自殺対策について

我が国の自殺の現状

 平成10年以降、14年連続して3万人を超える状態が続いていましたが、平成24年に15年ぶりに3万人を下回りました。また、平成22年以降は9年連続の減少となっており、平成30年は2万840人で昭和56年以来37年ぶりに2万1,000人を下回りました。しかしながら、依然として、2万人を超える方が自ら命を絶っており、深刻な状況が続いています。また、我が国の自殺死亡率(人口10万人当たりの自殺者数)は主要先進7カ国の中で最も高くなっています。

自殺者数の推移

主要国の自殺死亡率

         自殺死亡率は着実に低下してきていますが、若年層では、20歳未満は自殺死亡率が平成10年以降おおむね横ばいです。また、20歳代や30歳代における死因の第1位が自殺であり、自殺死亡率も他の年代に比べてピーク時からの減少率が低くなっています。

年齢階級別の自殺死亡率の推移

平成29年における死因順位別にみた年齢階級・性別死亡数・死亡率・構成割合

自殺対策の枠組み

 平成10年以降、自殺者数が毎年3万人を超える深刻な状況が続いていたことを受けて、平成18年に「自殺対策基本法」が制定されました。
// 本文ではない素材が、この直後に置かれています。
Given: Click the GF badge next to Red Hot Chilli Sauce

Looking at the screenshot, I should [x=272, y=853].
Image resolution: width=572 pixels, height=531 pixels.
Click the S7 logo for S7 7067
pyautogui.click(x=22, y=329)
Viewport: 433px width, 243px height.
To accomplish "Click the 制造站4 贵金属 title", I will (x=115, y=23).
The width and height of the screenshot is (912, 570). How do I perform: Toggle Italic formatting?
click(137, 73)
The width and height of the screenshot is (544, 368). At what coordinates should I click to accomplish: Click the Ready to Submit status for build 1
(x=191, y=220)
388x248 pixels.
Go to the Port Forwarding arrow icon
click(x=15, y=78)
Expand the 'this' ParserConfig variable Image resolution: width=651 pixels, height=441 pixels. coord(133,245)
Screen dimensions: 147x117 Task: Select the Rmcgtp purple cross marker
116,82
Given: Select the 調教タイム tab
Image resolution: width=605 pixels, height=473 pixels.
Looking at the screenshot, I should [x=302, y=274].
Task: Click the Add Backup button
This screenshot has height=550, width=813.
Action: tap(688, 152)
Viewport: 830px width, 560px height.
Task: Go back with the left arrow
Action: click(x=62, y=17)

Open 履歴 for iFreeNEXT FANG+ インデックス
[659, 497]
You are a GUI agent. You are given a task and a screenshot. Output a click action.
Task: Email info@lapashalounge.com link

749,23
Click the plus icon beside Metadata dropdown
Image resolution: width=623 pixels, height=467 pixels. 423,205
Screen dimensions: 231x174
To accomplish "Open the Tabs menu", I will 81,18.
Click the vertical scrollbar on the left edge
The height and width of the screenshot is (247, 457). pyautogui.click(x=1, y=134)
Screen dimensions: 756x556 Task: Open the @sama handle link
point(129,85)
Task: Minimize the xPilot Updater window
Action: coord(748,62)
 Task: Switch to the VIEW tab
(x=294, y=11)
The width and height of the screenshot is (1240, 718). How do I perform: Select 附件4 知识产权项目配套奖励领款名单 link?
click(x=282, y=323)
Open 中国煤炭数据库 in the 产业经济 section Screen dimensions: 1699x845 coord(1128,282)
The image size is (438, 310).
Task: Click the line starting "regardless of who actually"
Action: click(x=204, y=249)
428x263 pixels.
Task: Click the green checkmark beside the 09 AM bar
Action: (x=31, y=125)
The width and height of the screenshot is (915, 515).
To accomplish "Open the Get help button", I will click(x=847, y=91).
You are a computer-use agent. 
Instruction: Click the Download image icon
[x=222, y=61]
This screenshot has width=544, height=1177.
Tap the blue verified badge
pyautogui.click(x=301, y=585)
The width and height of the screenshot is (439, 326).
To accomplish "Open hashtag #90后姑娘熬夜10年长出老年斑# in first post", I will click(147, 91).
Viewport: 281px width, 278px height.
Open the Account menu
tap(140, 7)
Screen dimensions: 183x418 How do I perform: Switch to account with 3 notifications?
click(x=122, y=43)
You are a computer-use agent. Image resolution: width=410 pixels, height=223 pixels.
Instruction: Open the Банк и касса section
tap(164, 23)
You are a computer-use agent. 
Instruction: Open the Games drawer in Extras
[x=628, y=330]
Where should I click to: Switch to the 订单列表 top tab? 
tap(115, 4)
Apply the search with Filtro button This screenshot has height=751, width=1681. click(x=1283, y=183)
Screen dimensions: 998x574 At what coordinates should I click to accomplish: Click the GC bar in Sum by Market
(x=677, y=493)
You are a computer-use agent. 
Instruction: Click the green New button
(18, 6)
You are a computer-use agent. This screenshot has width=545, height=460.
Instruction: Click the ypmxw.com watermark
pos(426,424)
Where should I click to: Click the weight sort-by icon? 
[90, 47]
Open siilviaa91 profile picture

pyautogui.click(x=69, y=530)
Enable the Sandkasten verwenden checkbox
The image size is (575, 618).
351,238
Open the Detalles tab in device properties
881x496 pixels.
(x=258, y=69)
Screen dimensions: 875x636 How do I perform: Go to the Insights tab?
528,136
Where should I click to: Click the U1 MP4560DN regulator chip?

また、平成28年には、都道府県、市町村に自殺対策計画を義務づけるなどを内容とする改正が行われました。
 また、政府が推進すべき自殺対策の指針として、自殺対策基本法の改正や我が国の自殺の実態を踏まえ、平成29年7月に「自殺総合対策大綱~誰も自殺に追い込まれることのない社会の実現を目指して~」が閣議決定されました。
 
 平成29年の自殺総合対策大綱では、
・地域レベルの実践的な取組の更なる推進
・若者の自殺対策、勤務問題による自殺対策の更なる推進
・自殺死亡率を先進諸国の現在の水準まで減少することを目指し、令和8年までに平成27年比30%以上減少させることを目標とする
ことを掲げています。

 さらに、国、地方公共団体、関係団体、民間団体等が連携・協働するため、また、中立・公正の立場から自殺総合対策大綱に基づく施策の実施状況、目標の達成状況等を検証し、施策の効果等を評価するため、「自殺総合対策の推進に関する有識者会議」を開催しています。